TASK TO COMPLETE: Produce the full set of records below once more, exactly as they stand.

RECORDED DATA:
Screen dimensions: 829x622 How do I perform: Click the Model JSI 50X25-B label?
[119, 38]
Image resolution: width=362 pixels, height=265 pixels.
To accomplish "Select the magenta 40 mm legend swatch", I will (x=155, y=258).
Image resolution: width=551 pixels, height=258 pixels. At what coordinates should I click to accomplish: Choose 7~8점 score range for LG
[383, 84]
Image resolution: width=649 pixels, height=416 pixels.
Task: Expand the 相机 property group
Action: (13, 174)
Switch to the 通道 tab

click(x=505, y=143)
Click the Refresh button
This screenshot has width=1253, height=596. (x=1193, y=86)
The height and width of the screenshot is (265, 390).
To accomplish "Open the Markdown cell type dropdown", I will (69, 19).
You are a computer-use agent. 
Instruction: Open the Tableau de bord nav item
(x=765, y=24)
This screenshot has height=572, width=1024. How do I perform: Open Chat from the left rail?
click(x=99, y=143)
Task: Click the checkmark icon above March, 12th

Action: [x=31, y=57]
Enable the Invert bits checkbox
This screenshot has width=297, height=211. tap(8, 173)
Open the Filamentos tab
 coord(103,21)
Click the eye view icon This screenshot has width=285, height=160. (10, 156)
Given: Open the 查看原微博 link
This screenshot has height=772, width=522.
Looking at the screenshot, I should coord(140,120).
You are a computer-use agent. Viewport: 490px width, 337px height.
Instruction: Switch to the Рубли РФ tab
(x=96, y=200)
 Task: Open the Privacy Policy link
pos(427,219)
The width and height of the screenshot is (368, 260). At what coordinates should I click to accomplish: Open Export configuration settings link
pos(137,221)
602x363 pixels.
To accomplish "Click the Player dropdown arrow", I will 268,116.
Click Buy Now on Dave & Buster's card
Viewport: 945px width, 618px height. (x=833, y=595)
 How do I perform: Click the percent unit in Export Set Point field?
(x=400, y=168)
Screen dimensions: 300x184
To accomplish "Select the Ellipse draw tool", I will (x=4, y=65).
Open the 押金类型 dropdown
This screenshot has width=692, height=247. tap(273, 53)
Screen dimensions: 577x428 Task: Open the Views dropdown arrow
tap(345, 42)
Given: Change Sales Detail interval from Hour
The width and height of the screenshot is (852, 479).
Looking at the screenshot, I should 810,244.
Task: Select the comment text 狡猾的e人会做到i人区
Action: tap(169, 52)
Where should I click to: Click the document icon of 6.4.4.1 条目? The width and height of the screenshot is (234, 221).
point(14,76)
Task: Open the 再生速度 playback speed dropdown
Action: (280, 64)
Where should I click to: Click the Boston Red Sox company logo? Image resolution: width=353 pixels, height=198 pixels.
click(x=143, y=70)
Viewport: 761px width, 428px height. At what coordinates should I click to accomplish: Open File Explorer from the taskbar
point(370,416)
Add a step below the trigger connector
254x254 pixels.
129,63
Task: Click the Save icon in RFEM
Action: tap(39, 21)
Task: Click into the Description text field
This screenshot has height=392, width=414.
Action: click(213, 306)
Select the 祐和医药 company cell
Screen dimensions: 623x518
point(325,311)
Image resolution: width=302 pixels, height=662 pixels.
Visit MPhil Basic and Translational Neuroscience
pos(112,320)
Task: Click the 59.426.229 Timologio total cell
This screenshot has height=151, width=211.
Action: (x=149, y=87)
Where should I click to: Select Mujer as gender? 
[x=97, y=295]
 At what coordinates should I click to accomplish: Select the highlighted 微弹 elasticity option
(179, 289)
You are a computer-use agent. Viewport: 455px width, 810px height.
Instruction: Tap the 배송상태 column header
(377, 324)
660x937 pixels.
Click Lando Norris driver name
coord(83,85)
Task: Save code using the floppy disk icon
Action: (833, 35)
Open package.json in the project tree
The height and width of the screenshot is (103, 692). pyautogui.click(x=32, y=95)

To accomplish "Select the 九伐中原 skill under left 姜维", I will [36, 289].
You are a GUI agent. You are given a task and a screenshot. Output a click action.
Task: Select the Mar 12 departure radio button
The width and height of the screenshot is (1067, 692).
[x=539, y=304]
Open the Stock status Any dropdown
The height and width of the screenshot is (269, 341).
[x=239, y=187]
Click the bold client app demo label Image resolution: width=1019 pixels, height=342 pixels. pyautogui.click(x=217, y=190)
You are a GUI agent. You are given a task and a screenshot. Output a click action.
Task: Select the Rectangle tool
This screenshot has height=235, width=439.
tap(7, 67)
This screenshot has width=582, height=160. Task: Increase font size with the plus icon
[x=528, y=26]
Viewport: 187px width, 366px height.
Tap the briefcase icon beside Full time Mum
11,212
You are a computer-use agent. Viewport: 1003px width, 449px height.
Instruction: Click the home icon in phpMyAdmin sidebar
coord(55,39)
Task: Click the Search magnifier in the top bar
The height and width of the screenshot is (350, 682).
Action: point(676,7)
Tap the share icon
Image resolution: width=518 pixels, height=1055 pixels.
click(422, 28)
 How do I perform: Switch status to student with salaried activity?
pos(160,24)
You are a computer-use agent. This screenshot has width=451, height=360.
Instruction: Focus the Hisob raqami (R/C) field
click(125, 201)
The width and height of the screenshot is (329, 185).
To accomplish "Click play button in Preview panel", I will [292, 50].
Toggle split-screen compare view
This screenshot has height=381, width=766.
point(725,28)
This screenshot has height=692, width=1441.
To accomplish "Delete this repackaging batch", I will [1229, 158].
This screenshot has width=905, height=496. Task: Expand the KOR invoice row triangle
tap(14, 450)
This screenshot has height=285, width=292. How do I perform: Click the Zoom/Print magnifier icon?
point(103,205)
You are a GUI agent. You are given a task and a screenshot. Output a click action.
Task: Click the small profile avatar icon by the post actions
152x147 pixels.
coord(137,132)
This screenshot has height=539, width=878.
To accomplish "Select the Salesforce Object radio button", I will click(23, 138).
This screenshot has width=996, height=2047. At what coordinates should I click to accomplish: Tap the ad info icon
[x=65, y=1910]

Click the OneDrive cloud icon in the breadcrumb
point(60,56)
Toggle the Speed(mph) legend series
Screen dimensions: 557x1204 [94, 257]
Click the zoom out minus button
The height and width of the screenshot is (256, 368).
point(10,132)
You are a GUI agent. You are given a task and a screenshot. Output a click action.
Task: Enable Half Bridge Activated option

REPLY TO THE TASK:
Screen dimensions: 829x622 How do I perform: Click the Model JSI 50X25-B label?
[119, 38]
Image resolution: width=362 pixels, height=265 pixels.
To accomplish "Select the magenta 40 mm legend swatch", I will (x=155, y=258).
Image resolution: width=551 pixels, height=258 pixels. At what coordinates should I click to accomplish: Choose 7~8점 score range for LG
[383, 84]
Image resolution: width=649 pixels, height=416 pixels.
Task: Expand the 相机 property group
Action: (13, 174)
Switch to the 通道 tab

click(x=505, y=143)
Click the Refresh button
This screenshot has width=1253, height=596. (x=1193, y=86)
The height and width of the screenshot is (265, 390).
To accomplish "Open the Markdown cell type dropdown", I will (69, 19).
You are a computer-use agent. 
Instruction: Open the Tableau de bord nav item
(x=765, y=24)
This screenshot has height=572, width=1024. How do I perform: Open Chat from the left rail?
click(x=99, y=143)
Task: Click the checkmark icon above March, 12th

Action: [x=31, y=57]
Enable the Invert bits checkbox
This screenshot has width=297, height=211. tap(8, 173)
Open the Filamentos tab
 coord(103,21)
Click the eye view icon This screenshot has width=285, height=160. (10, 156)
Given: Open the 查看原微博 link
This screenshot has height=772, width=522.
Looking at the screenshot, I should coord(140,120).
You are a computer-use agent. Viewport: 490px width, 337px height.
Instruction: Switch to the Рубли РФ tab
(x=96, y=200)
 Task: Open the Privacy Policy link
pos(427,219)
The width and height of the screenshot is (368, 260). At what coordinates should I click to accomplish: Open Export configuration settings link
pos(137,221)
602x363 pixels.
To accomplish "Click the Player dropdown arrow", I will 268,116.
Click Buy Now on Dave & Buster's card
Viewport: 945px width, 618px height. (x=833, y=595)
 How do I perform: Click the percent unit in Export Set Point field?
(x=400, y=168)
Screen dimensions: 300x184
To accomplish "Select the Ellipse draw tool", I will (x=4, y=65).
Open the 押金类型 dropdown
This screenshot has width=692, height=247. tap(273, 53)
Screen dimensions: 577x428 Task: Open the Views dropdown arrow
tap(345, 42)
Given: Change Sales Detail interval from Hour
The width and height of the screenshot is (852, 479).
Looking at the screenshot, I should 810,244.
Task: Select the comment text 狡猾的e人会做到i人区
Action: tap(169, 52)
Where should I click to: Click the document icon of 6.4.4.1 条目? The width and height of the screenshot is (234, 221).
point(14,76)
Task: Open the 再生速度 playback speed dropdown
Action: (280, 64)
Where should I click to: Click the Boston Red Sox company logo? Image resolution: width=353 pixels, height=198 pixels.
click(x=143, y=70)
Viewport: 761px width, 428px height. At what coordinates should I click to accomplish: Open File Explorer from the taskbar
point(370,416)
Add a step below the trigger connector
254x254 pixels.
129,63
Task: Click the Save icon in RFEM
Action: tap(39, 21)
Task: Click into the Description text field
This screenshot has height=392, width=414.
Action: click(213, 306)
Select the 祐和医药 company cell
Screen dimensions: 623x518
point(325,311)
Image resolution: width=302 pixels, height=662 pixels.
Visit MPhil Basic and Translational Neuroscience
pos(112,320)
Task: Click the 59.426.229 Timologio total cell
This screenshot has height=151, width=211.
Action: (x=149, y=87)
Where should I click to: Select Mujer as gender? 
[x=97, y=295]
 At what coordinates should I click to accomplish: Select the highlighted 微弹 elasticity option
(179, 289)
You are a computer-use agent. Viewport: 455px width, 810px height.
Instruction: Tap the 배송상태 column header
(377, 324)
660x937 pixels.
Click Lando Norris driver name
coord(83,85)
Task: Save code using the floppy disk icon
Action: (833, 35)
Open package.json in the project tree
The height and width of the screenshot is (103, 692). pyautogui.click(x=32, y=95)

To accomplish "Select the 九伐中原 skill under left 姜维", I will [36, 289].
You are a GUI agent. You are given a task and a screenshot. Output a click action.
Task: Select the Mar 12 departure radio button
The width and height of the screenshot is (1067, 692).
[x=539, y=304]
Open the Stock status Any dropdown
The height and width of the screenshot is (269, 341).
[x=239, y=187]
Click the bold client app demo label Image resolution: width=1019 pixels, height=342 pixels. pyautogui.click(x=217, y=190)
You are a GUI agent. You are given a task and a screenshot. Output a click action.
Task: Select the Rectangle tool
This screenshot has height=235, width=439.
tap(7, 67)
This screenshot has width=582, height=160. Task: Increase font size with the plus icon
[x=528, y=26]
Viewport: 187px width, 366px height.
Tap the briefcase icon beside Full time Mum
11,212
You are a computer-use agent. Viewport: 1003px width, 449px height.
Instruction: Click the home icon in phpMyAdmin sidebar
coord(55,39)
Task: Click the Search magnifier in the top bar
The height and width of the screenshot is (350, 682).
Action: point(676,7)
Tap the share icon
Image resolution: width=518 pixels, height=1055 pixels.
click(422, 28)
 How do I perform: Switch status to student with salaried activity?
pos(160,24)
You are a computer-use agent. This screenshot has width=451, height=360.
Instruction: Focus the Hisob raqami (R/C) field
click(125, 201)
The width and height of the screenshot is (329, 185).
To accomplish "Click play button in Preview panel", I will [292, 50].
Toggle split-screen compare view
This screenshot has height=381, width=766.
point(725,28)
This screenshot has height=692, width=1441.
To accomplish "Delete this repackaging batch", I will [1229, 158].
This screenshot has width=905, height=496. Task: Expand the KOR invoice row triangle
tap(14, 450)
This screenshot has height=285, width=292. How do I perform: Click the Zoom/Print magnifier icon?
point(103,205)
You are a GUI agent. You are given a task and a screenshot. Output a click action.
Task: Click the small profile avatar icon by the post actions
152x147 pixels.
coord(137,132)
This screenshot has height=539, width=878.
To accomplish "Select the Salesforce Object radio button", I will click(23, 138).
This screenshot has width=996, height=2047. At what coordinates should I click to accomplish: Tap the ad info icon
[x=65, y=1910]

Click the OneDrive cloud icon in the breadcrumb
point(60,56)
Toggle the Speed(mph) legend series
Screen dimensions: 557x1204 [94, 257]
Click the zoom out minus button
The height and width of the screenshot is (256, 368).
point(10,132)
You are a GUI agent. You are given a task and a screenshot. Output a click action.
Task: Enable Half Bridge Activated option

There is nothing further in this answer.